誘拐少年―Little Summer―
1.
「なんでそんなにかっこいいのに、こんなことするの?」
湧いた疑問が、思考を通らずに口から出ていた。
無意識に、いつの間にか彼に問い掛けていた。
あたしと彼との距離は約50センチメートル。
50センチメートル先で、ナイフをかざしながらしきりに入り口のドア向こう側を気にしている。
綺麗な顔が、あたしの言葉に反応する。
さっきまでシワひとつなかったピンク色のシーツの上で、あたしはそっと目線だけで彼を見上げた。
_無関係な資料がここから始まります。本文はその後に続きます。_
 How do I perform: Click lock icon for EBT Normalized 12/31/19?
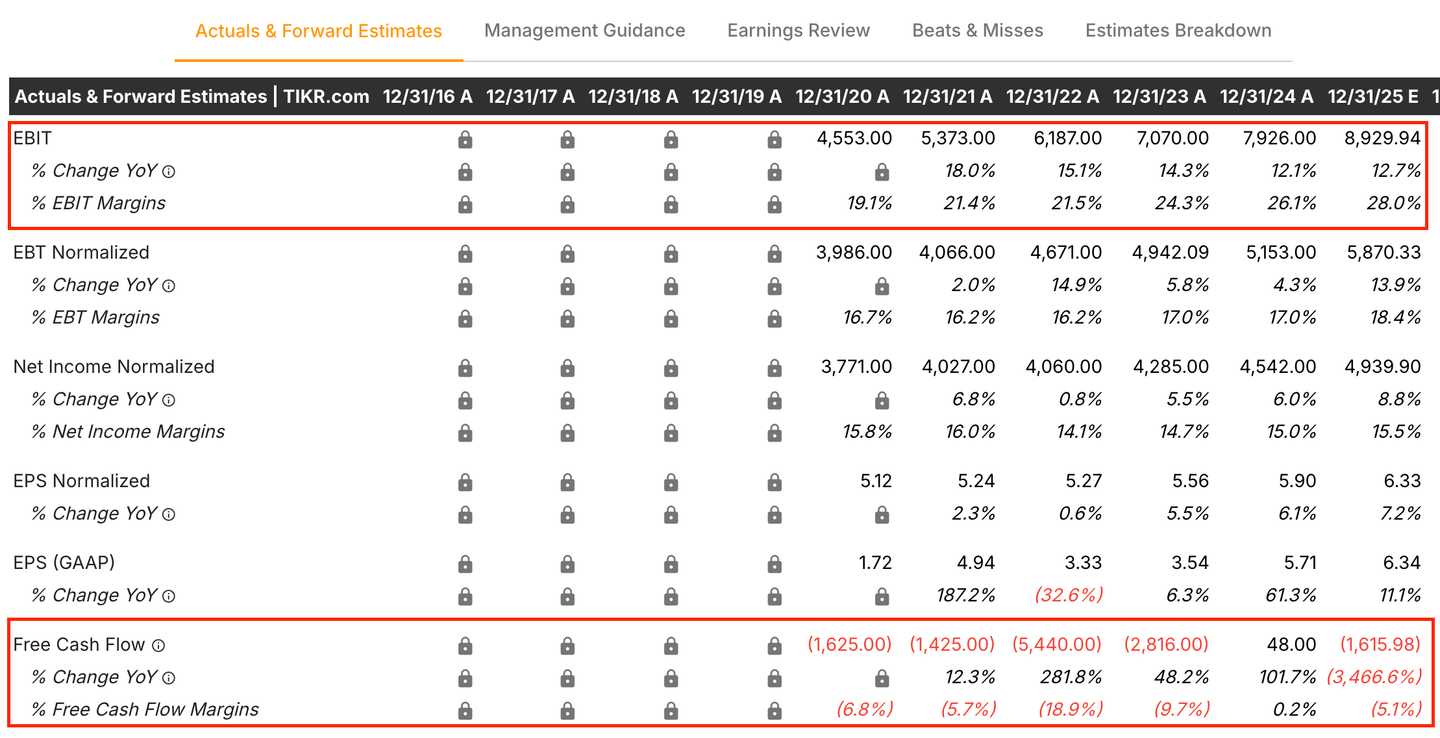(774, 254)
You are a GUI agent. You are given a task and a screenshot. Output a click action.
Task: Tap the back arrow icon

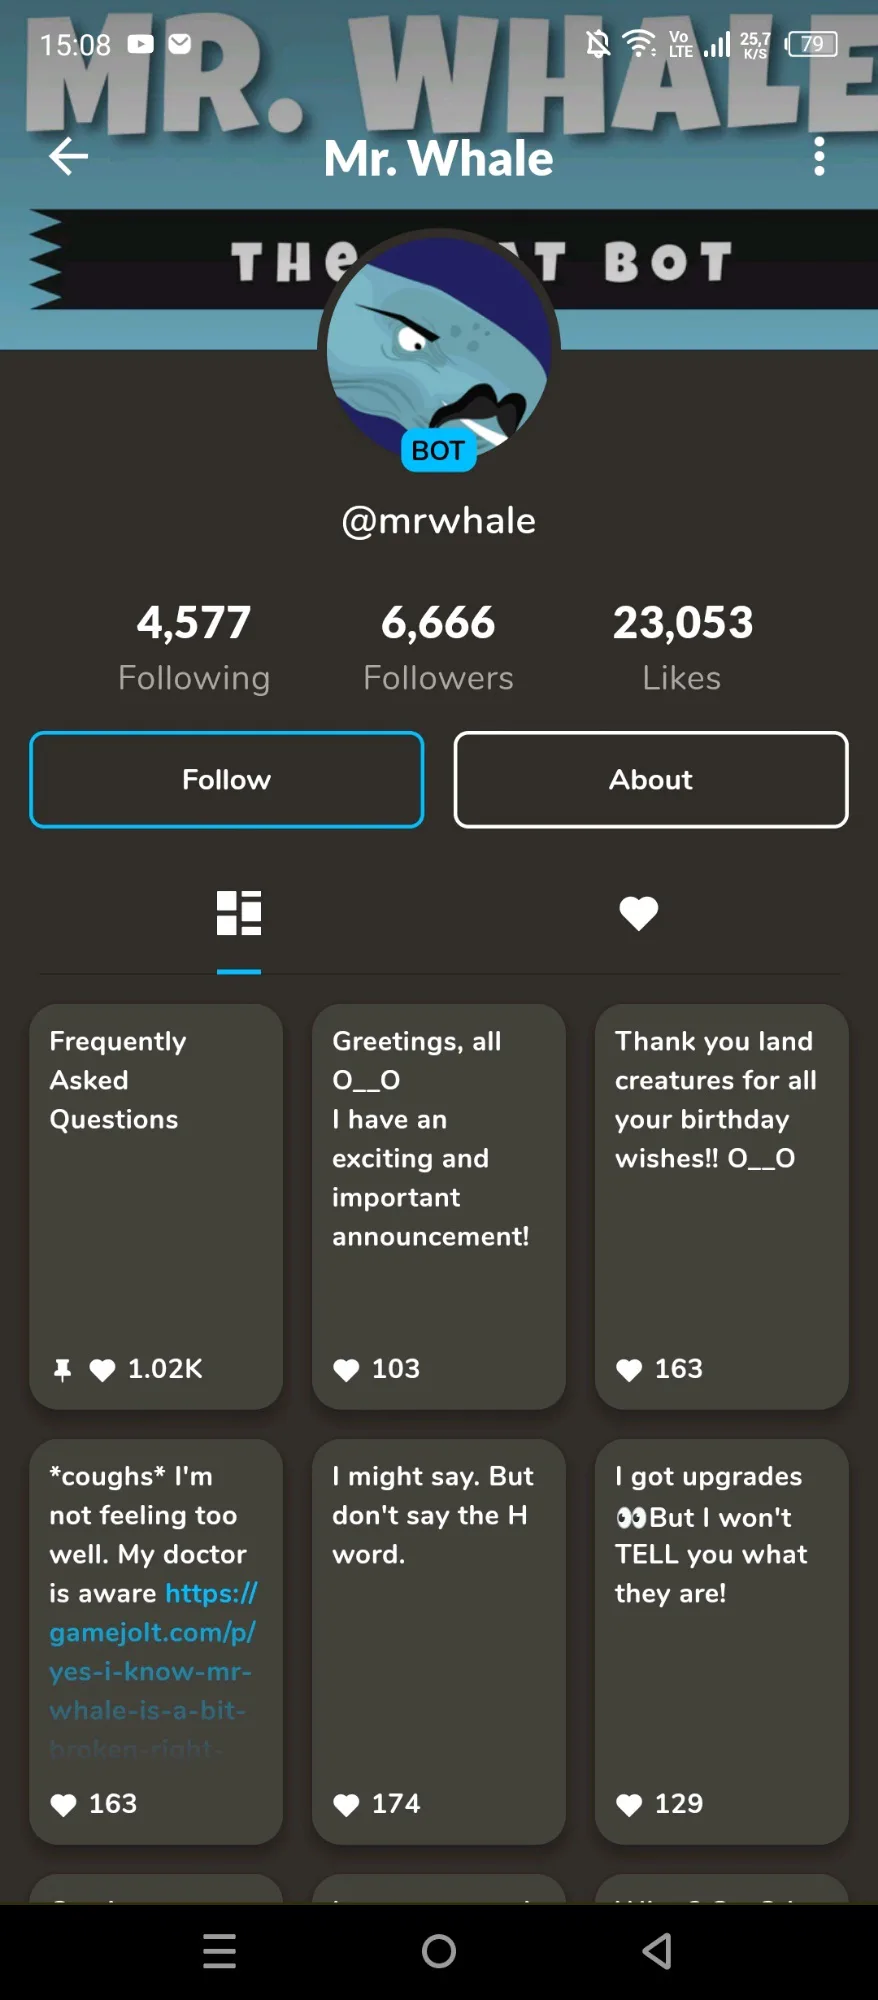68,156
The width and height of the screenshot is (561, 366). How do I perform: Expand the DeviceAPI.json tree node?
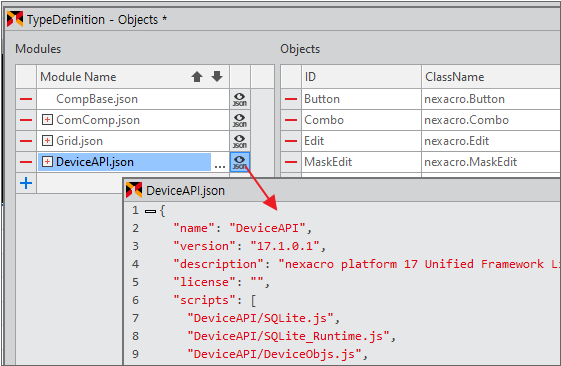47,162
初めて足を踏み入れたこの場所は、9割がピンクで埋め尽くされていて、なんだか凄く落ち着かない。
「……」
彼は黙ったままだ。ナイフであたしを脅しながら。
ふいに、壁の奥から女が喘ぐ声が聞こえた。
秒が進むごとに、喘ぎ声は大きさと激しさを増す。
経験がないあたしでにも、壁一枚隔てた部屋の奥で行われていることが分かってしまった。
きっと彼にも聞こえていると思う。
それでも全く気にしてないとでも言いたげな、涼しい瞳であたしを見ていた。
彼が動く。
刃が恐ろしく光るナイフをベッド脇のテーブルに手放したかと思うと
勢いよく腕を捕まれて、あたしはその場に押し倒された。